-
Notifications
You must be signed in to change notification settings - Fork 205
Open
Labels
coreInternal engine: Shape, Storage, TensorEngine, iteratorsInternal engine: Shape, Storage, TensorEngine, iteratorsenhancementNew feature or requestNew feature or requestperformancePerformance improvements or optimizationsPerformance improvements or optimizations
Description
Overview
Add SIMD vectorization to comparison operations. Currently, comparison kernels use scalar IL opcodes despite having the IL kernel infrastructure in place.
Parent issue: #545
Current State
| Aspect | Status |
|---|---|
| IL kernel generation | ✅ Exists (ILKernelGenerator.cs:3156-3790) |
| Execution path classification | ✅ SimdFull, ScalarRight, General |
| Vector256 SIMD | ❌ NOT USED |
| Actual comparison | Scalar IL opcodes (Ceq, Clt, Cgt) |
Current implementation (line 3698-3762):
case ComparisonOp.Greater:
il.Emit(OpCodes.Cgt); // Scalar comparison → 0 or 1The Challenge
Vector256.GreaterThan() returns a mask, not bools:
Vector256<int> a = Vector256.Create(1, 2, 3, 4, 5, 6, 7, 8);
Vector256<int> b = Vector256.Create(5, 5, 5, 5, 5, 5, 5, 5);
Vector256<int> mask = Vector256.GreaterThan(a, b);
// mask = [0, 0, 0, 0, 0xFFFFFFFF, 0xFFFFFFFF, 0xFFFFFFFF, 0xFFFFFFFF]

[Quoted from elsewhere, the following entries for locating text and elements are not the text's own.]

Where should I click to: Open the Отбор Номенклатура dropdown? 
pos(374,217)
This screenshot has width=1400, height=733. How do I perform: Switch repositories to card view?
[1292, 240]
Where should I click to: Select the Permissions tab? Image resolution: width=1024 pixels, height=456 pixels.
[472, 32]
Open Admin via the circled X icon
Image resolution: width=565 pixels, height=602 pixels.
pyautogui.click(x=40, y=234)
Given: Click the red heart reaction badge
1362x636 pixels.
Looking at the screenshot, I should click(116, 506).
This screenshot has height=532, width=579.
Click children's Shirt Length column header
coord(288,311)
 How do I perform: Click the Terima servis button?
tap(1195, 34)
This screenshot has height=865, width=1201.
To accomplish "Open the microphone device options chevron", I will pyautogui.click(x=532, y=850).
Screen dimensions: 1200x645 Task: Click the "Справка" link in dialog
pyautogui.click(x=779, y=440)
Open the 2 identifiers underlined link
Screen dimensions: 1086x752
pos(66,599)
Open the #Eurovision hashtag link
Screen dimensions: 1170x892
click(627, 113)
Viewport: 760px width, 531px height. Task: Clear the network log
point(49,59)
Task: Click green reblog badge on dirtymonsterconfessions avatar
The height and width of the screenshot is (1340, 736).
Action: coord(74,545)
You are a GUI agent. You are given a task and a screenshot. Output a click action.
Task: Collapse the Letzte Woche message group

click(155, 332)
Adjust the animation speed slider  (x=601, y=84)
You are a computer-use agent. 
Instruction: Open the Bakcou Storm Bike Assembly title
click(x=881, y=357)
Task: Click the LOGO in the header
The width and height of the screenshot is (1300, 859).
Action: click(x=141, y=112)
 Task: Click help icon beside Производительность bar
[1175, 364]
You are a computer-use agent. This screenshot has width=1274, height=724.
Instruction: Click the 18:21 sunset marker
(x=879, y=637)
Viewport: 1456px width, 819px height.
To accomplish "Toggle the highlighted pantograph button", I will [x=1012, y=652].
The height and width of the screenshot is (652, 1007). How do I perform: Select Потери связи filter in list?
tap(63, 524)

// (false, false, false, false, true, true, true, true)Need to convert mask lanes (0x00000000 / 0xFFFFFFFF) to bool array.
Task List
-
Implement SIMD comparison loop
- Use
Vector256.GreaterThan/LessThan/Equalsetc. - Convert mask to bool array via MoveMask + bit extraction
- Use
-
Handle all comparison types
- Equal:
Vector256.Equals() - NotEqual:
~Vector256.Equals() - Less:
Vector256.LessThan() - LessEqual:
Vector256.LessThanOrEqual() - Greater:
Vector256.GreaterThan() - GreaterEqual:
Vector256.GreaterThanOrEqual()
- Equal:
-
Mask-to-bool conversion strategies
- Option A: MoveMask + bit extraction (fastest)
- Option B: ConditionalSelect to 0/1, then narrow
- Option C: Per-lane extraction (fallback)
Implementation Approach
Option A: MoveMask Extraction (Recommended for AVX2)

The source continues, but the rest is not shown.